流れている製品に合わせて、それぞれの生産ラインに1人か、2人のテープ係が配置されていた。

耳が不自由な少年との“会話”

テープ係をしていたある少年は、聴覚に障がいがあって、会話をすることもできなかった。

最初、私はそのことに気がつかず、パレッタイズや他のテープ係のワーカーにやってきたのと同じように、テープ貼りの作業を手伝いながら、封印テープの重要性について話をした。

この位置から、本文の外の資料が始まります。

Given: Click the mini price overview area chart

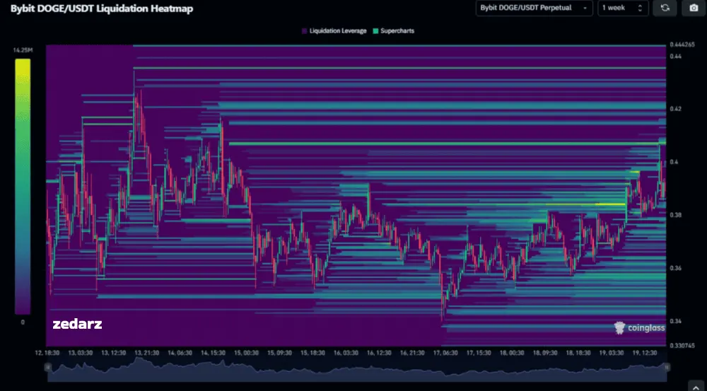Looking at the screenshot, I should tap(356, 370).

封印テープの貼り漏れがあったり、間違ったテープを貼ってしまうとどうなるのか、テープが短いとはがれやすくなり、はがれていると開封扱いになって通関で処分されるなど、ひと通り話をして、だからテープ貼りの作業というのは単純そうに見えて実は重要な仕事なのだと説明した。

すると、ある日、近くにいた別のワーカーが

「彼は、耳が聞こえないし、口もきけないんだよ」

と教えてくれた。

それを聞いて思わずはっとしたが、そんな私の表情を見て、テープ係の少年は笑顔で「大丈夫!」のサインを出してくれた。
耳が聞こえなくても、私たちのやりとりはわかっていたようだった。

そもそも、ラテン系は会話をする時に身振り手振りが多いし、動きも大きい。
私もメキシコでの生活が長かったせいか、すぐに思ったことが表情に出るし、話をする時の身振り手振りも大きい。

テープ係の少年に説明している間も、無意識に「ここまでだよ」と位置を指差したり、実物を見せながら「これは良い例でこれは悪い例ね」と、ジェスチャーでOKマークやバツ印を出しながら話をしていたから、聴覚が不自由でもだいたいは理解してくれていたようだ。